# Confused with Long Term Visas



## nutalia (May 24, 2016)

Hello! 

I am a Spanish citizen living in the Philippines. I would like to move to Spain with my Filipino husband. I know that he needs to apply for a long term visa, but I would like to know what type of long term visa he needs to apply for. Here are the facts of our case:

-We want to move to spain permanently and eventually get his Spanish Citizenship.
-He wants to be able to work in Spain. He does not have a job right now but plans to find one after we move to Spain. 
-He wants to be able to apply for residency card.

Any help would be greatly appreciated. 

Thank you!
-Natalia


----------



## xabiaxica (Jun 23, 2009)

nutalia said:


> Hello!
> 
> I am a Spanish citizen living in the Philippines. I would like to move to Spain with my Filipino husband. I know that he needs to apply for a long term visa, but I would like to know what type of long term visa he needs to apply for. Here are the facts of our case:
> 
> ...


:welcome:

As your husband he can enter Spain with a tourist visa & then apply for residency as your spouse once here

Once that's granted, he will be allowed to work & eventually apply for nationality after 1 years residency, since he is married to a Spanish citizen


----------



## nutalia (May 24, 2016)

Thanks for your response! 

However, will he be allowed to apply for a residence card on a tourist visa? And will be be allowed to work as well? I read online that he won't be allowed to work if we apply for a "family reunification long term visa".


----------



## xabiaxica (Jun 23, 2009)

nutalia said:


> Thanks for your response!
> 
> However, will he be allowed to apply for a residence card on a tourist visa? And will be be allowed to work as well? I read online that he won't be allowed to work if we apply for a "family reunification long term visa".
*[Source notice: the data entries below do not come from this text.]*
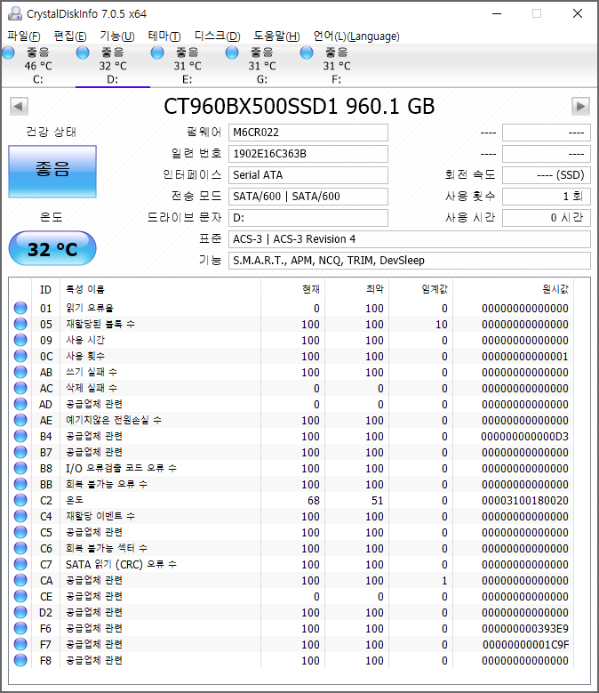Open the 파일(F) menu
The image size is (599, 693).
coord(24,36)
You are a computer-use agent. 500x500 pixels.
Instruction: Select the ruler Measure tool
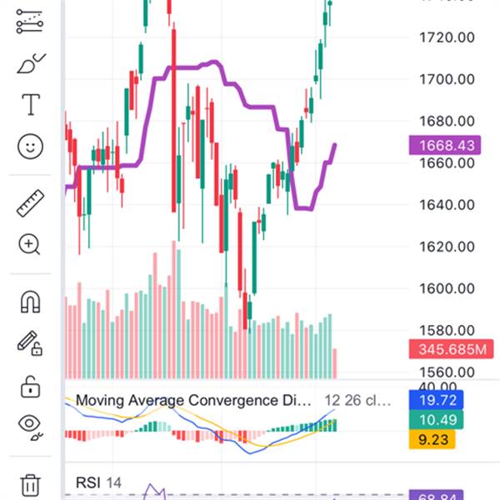tap(30, 203)
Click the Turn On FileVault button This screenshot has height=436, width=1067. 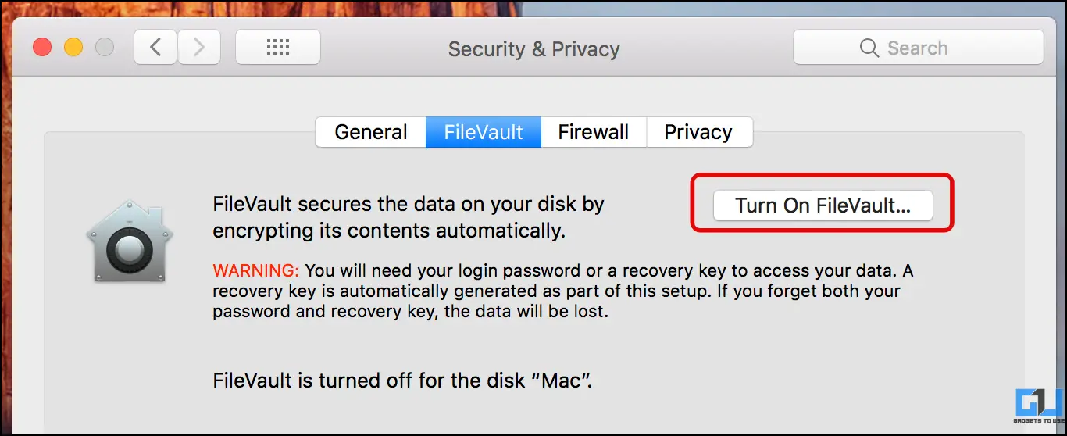(x=823, y=205)
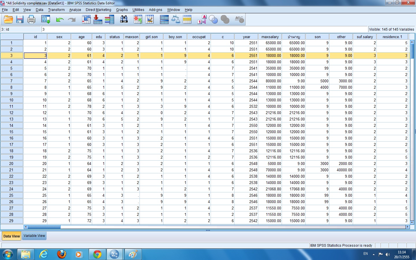This screenshot has width=416, height=260.
Task: Click the Print icon in the toolbar
Action: tap(31, 19)
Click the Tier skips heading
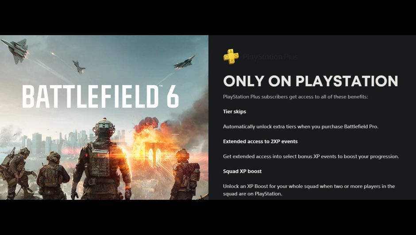This screenshot has height=235, width=416. click(x=235, y=112)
We have non-EU members here who are married to Spanish who have the right to work. Your husband would have the same rights, as soon as the visa was granted.

It's here straight from the Spanish govt.- it's clear that he would have the right to work - so wherever you read that he wouldn't is giving you the wrong information.

http://extranjeros.empleo.gob.es/es/InformacionInteres/FolletosInformativos/archivos/triptico_reagrupacion_familiar.pdf


----------



## nutalia (May 24, 2016)

xabiachica said:


> We have non-EU members here who are married to Spanish who have the right to work. Your husband would have the same rights, as soon as the visa was granted.
> 
> It's here straight from the Spanish govt.- it's clear that he would have the right to work - so wherever you read that he wouldn't is giving you the wrong information.


Thank you xabiachica for the help!

I just have one more question -- can my husband enter Spain with a regular tourist Shengen visa, even with the full intent to stay long term? Using the VFS global website, we applied for a long term visa but the waiting time for an appointment is 2 months!


----------



## xabiaxica (Jun 23, 2009)

nutalia;1Yes he ca0479466 said:


> Thank you xabiachica for the help!
> 
> I just have one more question -- can my husband enter Spain with a regular tourist Shengen visa, even with the full intent to stay long term? Using the VFS global website, we applied for a long term visa but the waiting time for an appointment is 2 months!


Yes he can come on a Schengen visa. Being married to a Spanish or other EU citizen who is resident in Spain (as you would be), he has the right to apply for residency once here.


----------



## nutalia (May 24, 2016)

Muchisimas gracias.


----------



## nutalia (May 24, 2016)

*Long Term Visa question*

Hi everyone! 

I have another follow up question. Did a search but couldn't find the answer.

To recap, I am a Spanish citizen living in Manila with my husband and we plan on migrating to Spain.

Today we just got his Type C, Multiple Entry Schengen visa but it only says 90 days. Although the lady who released the visa said it was long term (we applied for a long term visa) and that we just need to renew it once in Spain, why is it only 90 days? I might add that once we get to Spain, we will begin the application process for his Residence Card. 

My questions are:

1. How can my husband renew his long term visa in Spain since the actual visa only allows him 90 days?
2. Once he has his residence card, does he still need to keep renewing his visa?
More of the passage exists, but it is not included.